Instructor: Angela Allan
Meeting time: Wednesday, 12:00-2:45
Midcentury America saw the explosion of a genre on the page and screen—the hardboiled crime novel and the film noir. Noir represented a foil to postwar optimism: its protagonists were cynics and loners. Filled with lurid crimes and deeds, noir suggested a dark underbelly to American society and its promises of domestic fulfillment, economic stability, and institutional support. Husbands and wives plotted each other’s murders; the city streets beckoned with sin; and the police were no match for the private detective. Yet even while these stories foregrounded alienation, they had a mass cultural appeal to American audiences. This class will examine noir not only as an aesthetic—brutality disguised in beauty—but also as a social commentary on American life in the 1940s and 50s.
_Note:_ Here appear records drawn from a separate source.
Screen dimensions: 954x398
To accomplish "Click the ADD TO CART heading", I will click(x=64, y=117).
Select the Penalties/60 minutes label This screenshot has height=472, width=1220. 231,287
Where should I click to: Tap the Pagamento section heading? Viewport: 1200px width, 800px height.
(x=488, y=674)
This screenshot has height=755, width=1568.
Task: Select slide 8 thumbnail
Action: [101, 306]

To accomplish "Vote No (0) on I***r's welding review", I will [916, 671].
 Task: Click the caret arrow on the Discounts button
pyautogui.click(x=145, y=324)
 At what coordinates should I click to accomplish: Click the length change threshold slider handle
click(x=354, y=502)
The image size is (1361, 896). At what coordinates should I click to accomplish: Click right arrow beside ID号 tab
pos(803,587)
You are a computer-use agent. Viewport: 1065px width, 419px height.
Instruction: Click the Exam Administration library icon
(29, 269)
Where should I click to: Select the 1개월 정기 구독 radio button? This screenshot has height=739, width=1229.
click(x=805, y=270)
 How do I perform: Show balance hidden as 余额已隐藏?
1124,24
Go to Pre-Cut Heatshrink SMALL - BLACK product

How did cultural conceptions of the tough guy and femme fatale reflect or shape the gender and sexual politics of the era? How did noir speak to anxieties surrounding race, ethnicity, and social class? And how did America’s anti-heroes reflect a changing conception of nationhood and citizenship in the atomic age? By looking at cultural works like films, novels, and true crime pieces in the context of postwar psychology and sociology, we will consider what audiences’ fascination with violence, murder, and deceit revealed about the American identity.